[start TEXT BLOCK]

For the reasons set forth below, we conclude that the GCSPA does not authorize an award of punitive damages. Accordingly, we reverse the decision of the Court of Appeals with respect to the availability of punitive damages under the GCSPA, and remand this case to the Court of Appeals with the direction that the court clarify that any remand to the trial court for a new trial on the issue of punitive damages cannot involve any purported award for such damages based on alleged violations of the GCSPA.
Lyman v. Cellchem International, Inc., supra.
The court then explains that
[o]ur analysis turns on the proper interpretation of OCGA § 16–9–93 (g) (1), which authorizes a civil remedy for violations of the GCSPA, and states:

`Any person whose property or person is injured by reason of a violation of any provision of [the GCSPA] may sue therefor and recover for any damages sustained and the costs of suit. Without limiting the generality of the term, “damages” shall include loss of profits and victim expenditure.’
Lyman v. Cellchem International, Inc., supra.
The Supreme Court goes on to explain that
[i]n interpreting this provision, `we apply the fundamental rules of statutory construction that require us to construe [the] statute according to its own terms, to give words their plain and ordinary meaning, and to avoid a construction that makes some language mere surplusage.’ (Citations omitted). Slakman v. Continental Cas. Co., 277 Ga. 189, 191, 587 S.E.2d 24 (2003). We must also seek to effectuate the intent of the Georgia legislature. OCGA § 1–3–1 (a). In this regard, `in construing language in any one part of a statute, a court should consider the entire scheme of the statute and attempt to gather the legislative intent from the statute as a whole.’ Sikes v. State, 268 Ga. 19, 21 (2), 485 S.E.2d 206 (1997).

[end TEXT BLOCK]
[start GIVEN INFORMATION]

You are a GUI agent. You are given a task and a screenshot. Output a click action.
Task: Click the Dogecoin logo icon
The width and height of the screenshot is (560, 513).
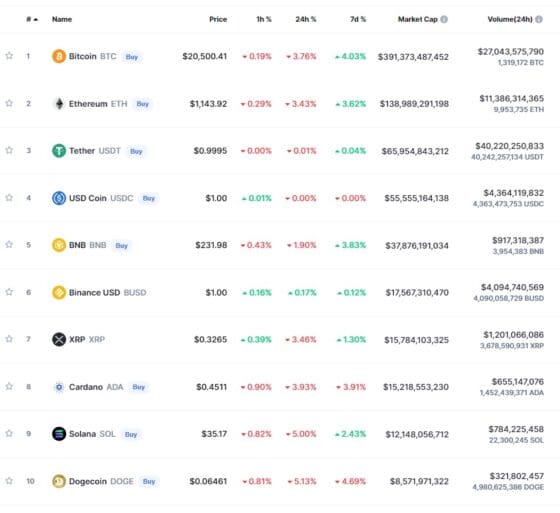tap(59, 481)
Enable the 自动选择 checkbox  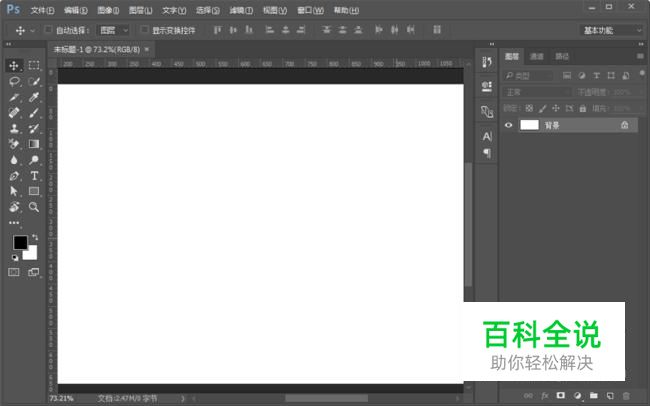coord(48,30)
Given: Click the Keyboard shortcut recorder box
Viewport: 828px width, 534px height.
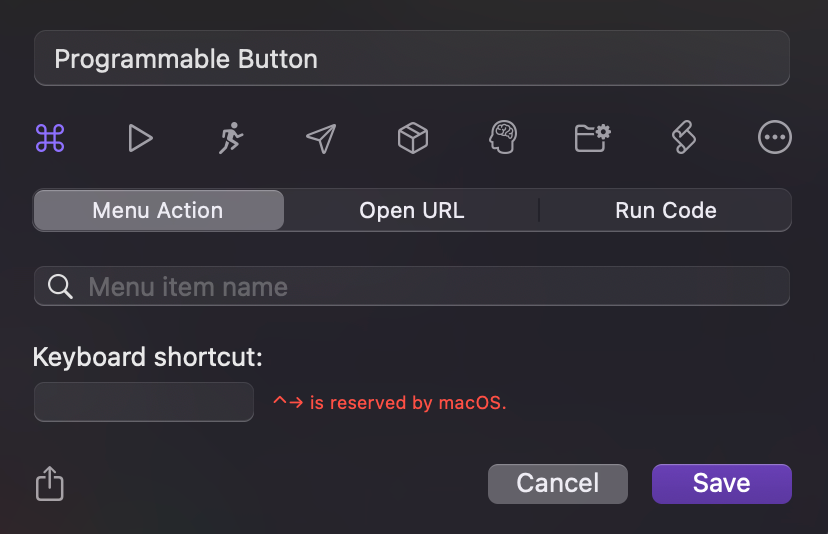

[end GIVEN INFORMATION]

### TO BE DONE
• 1. Reproduce the GCSPA excerpt word for word, starting at "For the reasons" and ending at "of the GCSPA.".
• 2. Answer these questions from the GCSPA excerpt:
(a) Which statutory provision authorizes a civil remedy for violations of the GCSPA?
(b) What does the term "damages" include under that provision?
(c) Which case is cited for the rule that a court should consider the entire scheme of the statute?
• 3. Continue the GCSPA excerpt, picking up after its final sentence.
The rows have no connection to the GCSPA excerpt.

### SOLVED PROBLEMS
• 1.
For the reasons set forth below, we conclude that the GCSPA does not authorize an award of punitive damages. Accordingly, we reverse the decision of the Court of Appeals with respect to the availability of punitive damages under the GCSPA, and remand this case to the Court of Appeals with the direction that the court clarify that any remand to the trial court for a new trial on the issue of punitive damages cannot involve any purported award for such damages based on alleged violations of the GCSPA.

• 2.
(a) OCGA § 16–9–93 (g) (1)
(b) Loss of profits and victim expenditure
(c) Sikes v. State, 268 Ga. 19, 21 (2), 485 S.E.2d 206 (1997)

• 3.
Bearing these principles in mind, while OCGA § 16–9–93 (g) (1) states that a plaintiff may recover `any damages sustained’ for injuries resulting from violations of the statute, the statute goes on to list `loss of profits and victim expenditure’ as examples of the types of sustained damages that are recoverable. These specifically listed damages are compensatory in nature. While the statute does not `limit [ ] the generality of the term [ ] “damages”’ to the specific forms of compensatory damages listed therein, there is no mention of `punitive damages’ being among the types of damages that may be recovered.

Thus, the question here becomes whether the Legislature intended for punitive damages to be recoverable in addition to the types of compensatory damages specifically listed in the statute despite failing to specifically state that punitive damages are recoverable under OCGA § 16–9–93 (g) (1). For reasons described more fully below, we conclude that the Legislature did not intend for `punitive damages’ to be among the types of damages that may be recovered under OCGA 16–9–93 § (g) (1).
Lyman v. Cellchem International, Inc., supra.
The opinion goes on to explain that
[a]s an initial matter, it is axiomatic that punitive damages are not the same as compensatory damages, as punitive damages are awarded `not as compensation to a plaintiff but solely to punish, penalize, or deter a defendant.’ OCGA § 51–12–5.1 (c). Indeed, in this sense, punitive damages generally are not `sustained’ by a plaintiff, but are imposed upon a defendant based on that defendant's wrongful conduct. Thus, the statement OCGA § 16–9–93 (g) (1) indicating that a plaintiff may recover `any damages sustained,’ without more, would not appear to indicate a Legislative intent to allow for punitive damages to be recoverable under the statute.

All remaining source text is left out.